Companies must compile and maintain keyword lists across the standards framework's content categories (eight political and nine "discriminative") and submit these as part of their algorithm filing. The system shifts the operational burden of identifying suppressible content onto the provider. The lists must be kept current as the political environment evolves.
The bottom line
China's approach to controlling generative AI is unique in scale, speed, and intent. No other government has moved so comprehensively to regulate what AI can say, how it must label what it creates, who can build it, and how those builders must prove their compliance before going public. The framework is neither purely about innovation nor purely about repression. It is a calculated attempt to capture the economic benefits of generative AI while filtering political risk to CCP authority.
Whether that calculation succeeds long-term remains an open question. The friction between political censorship and AI capability is real, and the DeepSeek breakthrough demonstrates that Chinese engineers continue to find creative paths despite constraints. What is beyond dispute is that China has built the world's most detailed regulatory architecture for generative AI by April 2026, and that architecture is becoming a reference point that other governments are adapting from or consciously rejecting. The next decade of global AI governance will be shaped in significant part by how the rest of the world responds to the Chinese model.

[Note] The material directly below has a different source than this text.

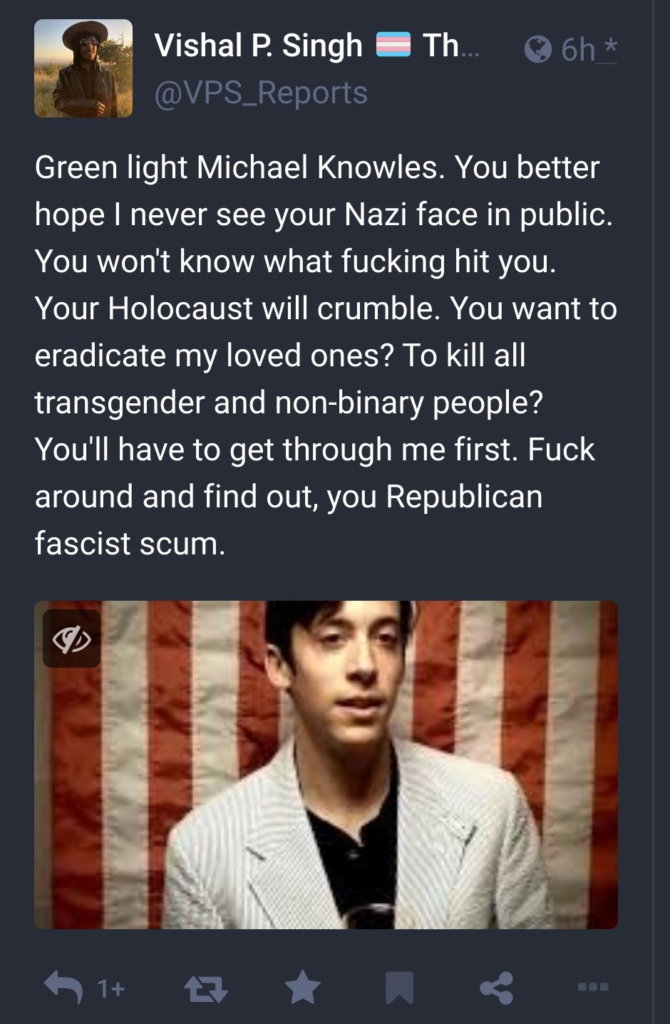Click the edited asterisk next to 6h

point(610,47)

For businesses, the practical message is straightforward. China is not a market where compliance can be retrofitted. Filing, labelling, security assessment, content moderation, and ongoing engagement with CAC enforcement priorities must be built into the product before launch, maintained continuously, and updated as new instruments enter force. The Interim Measures of 2023 are the foundation. The Labelling Measures and GB 45438-2025 are now operational. The Anthropomorphic AI Interactive Services rules are coming. The framework is consolidating, not loosening.
Last updated: April 2026. This article is educational content and is not legal advice. China's AI regulatory framework is consolidating with new instruments expected through 2026 including the Anthropomorphic AI Interactive Services Measures (in force 15 July 2026) and Digital Virtual Human Services rules (post-public-comment). Consult qualified counsel before making compliance decisions.